__Directions for this task__: After finding "The width and height of the screenshot is (938, 665)." in a line below, print that line and the rest of the lines exactly, leaving out all pictures.

═════ Records to use

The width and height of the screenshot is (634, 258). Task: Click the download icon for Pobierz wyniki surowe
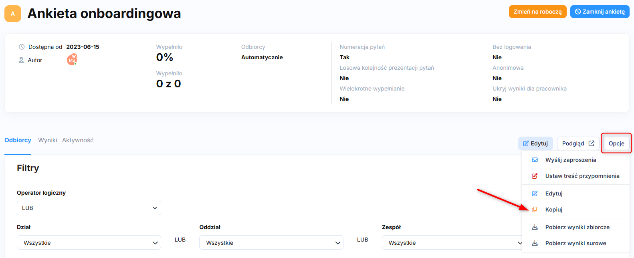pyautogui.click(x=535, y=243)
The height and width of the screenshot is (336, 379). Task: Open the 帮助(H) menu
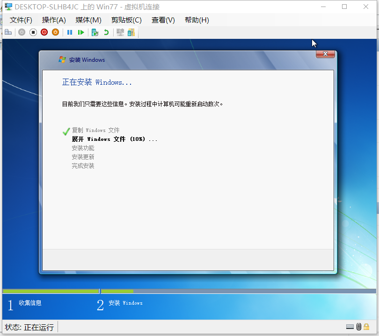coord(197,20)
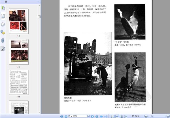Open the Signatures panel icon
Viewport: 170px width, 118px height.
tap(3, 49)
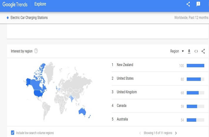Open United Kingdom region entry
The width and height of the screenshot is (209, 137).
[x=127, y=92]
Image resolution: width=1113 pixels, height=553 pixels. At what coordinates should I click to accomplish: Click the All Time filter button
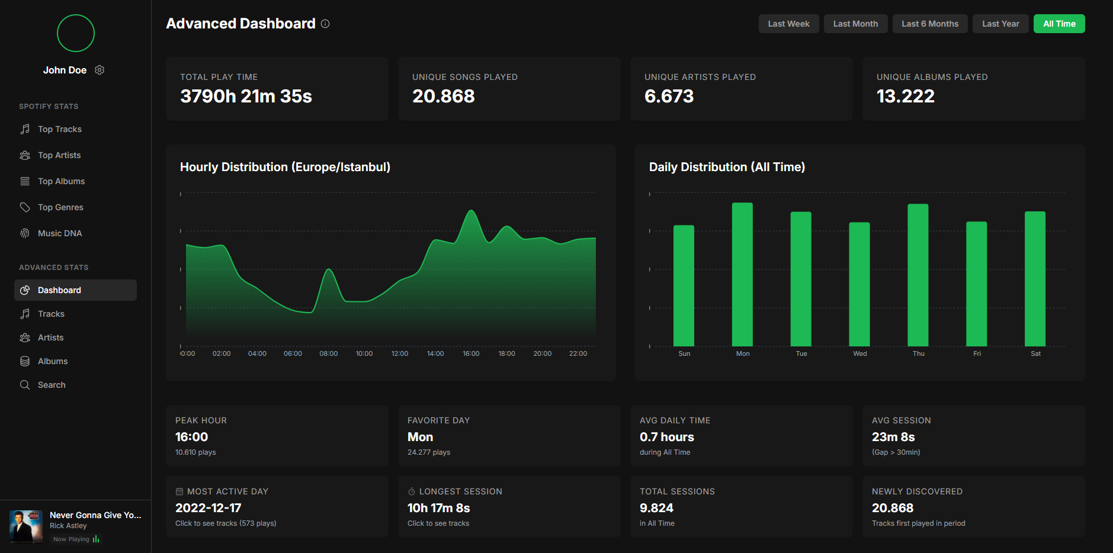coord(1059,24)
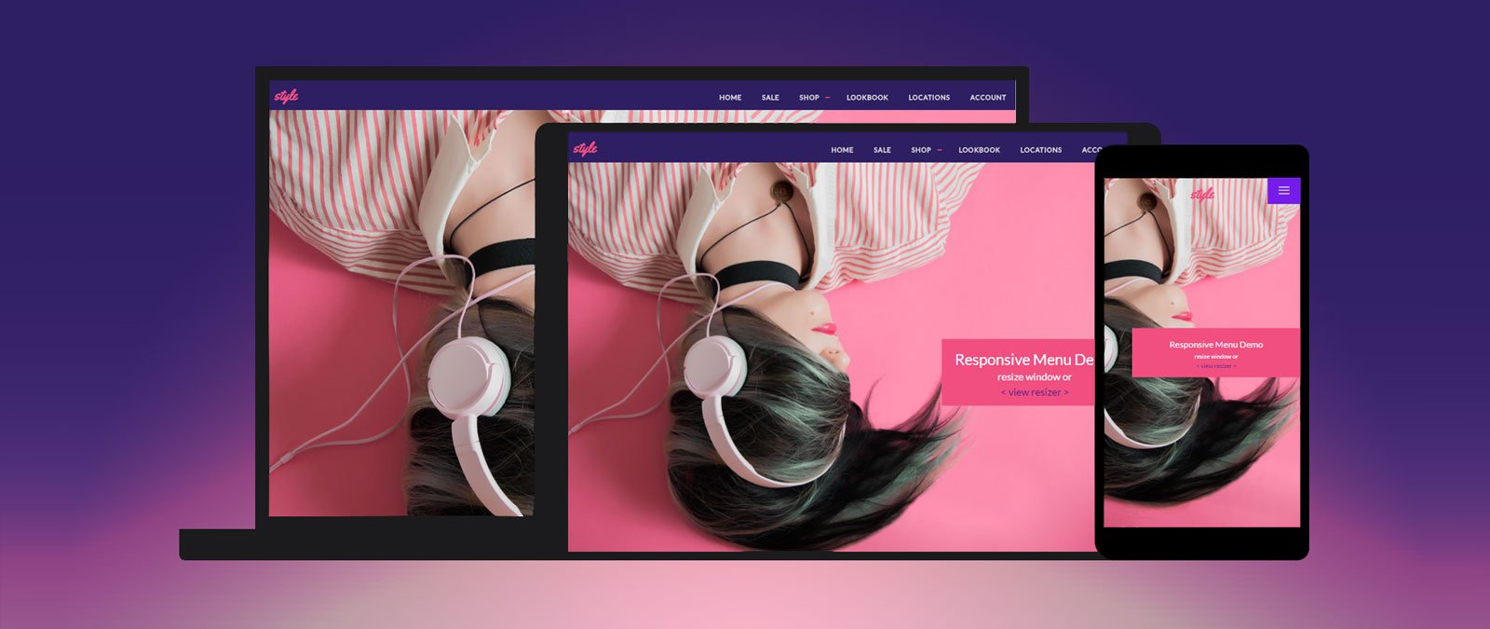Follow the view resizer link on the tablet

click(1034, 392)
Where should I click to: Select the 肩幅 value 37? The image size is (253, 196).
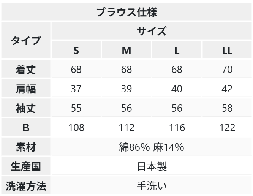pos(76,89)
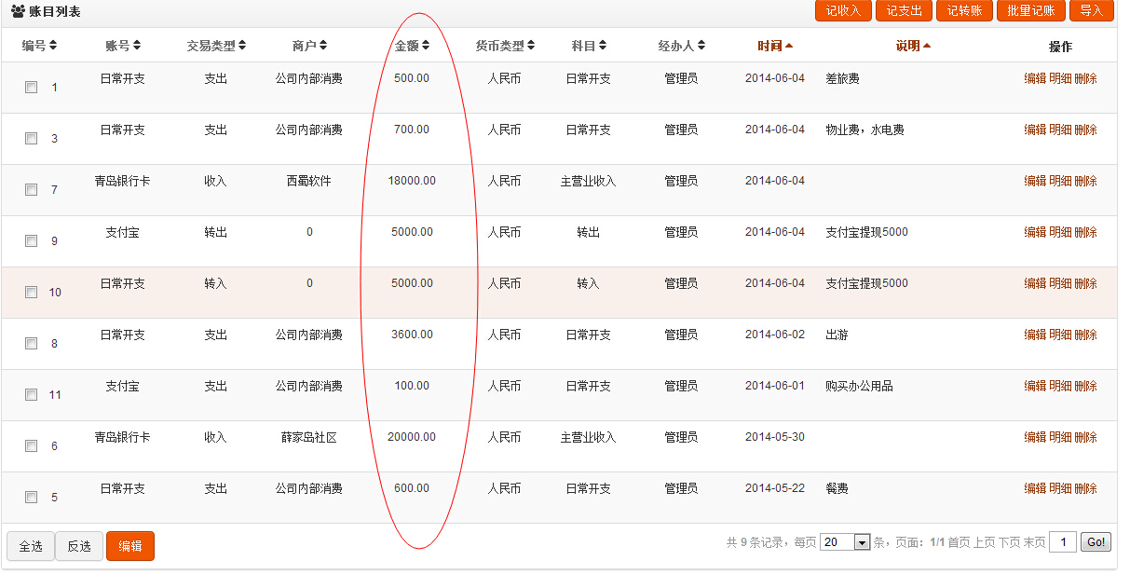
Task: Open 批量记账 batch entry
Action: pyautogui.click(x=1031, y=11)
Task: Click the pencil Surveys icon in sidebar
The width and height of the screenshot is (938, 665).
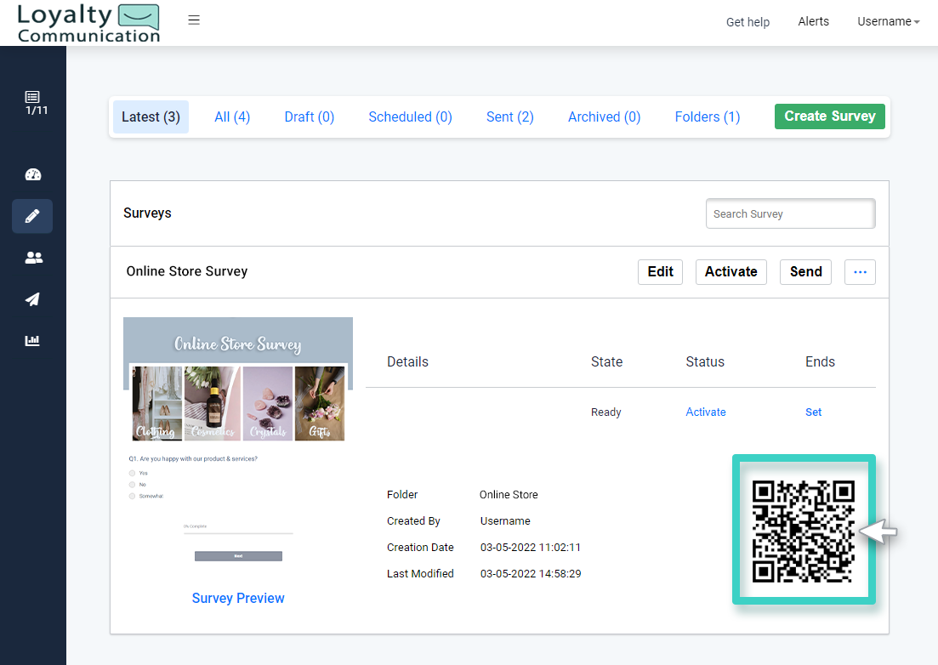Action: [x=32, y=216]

══════════

__Reply to the exercise__:
The width and height of the screenshot is (938, 665).
Action: [x=32, y=216]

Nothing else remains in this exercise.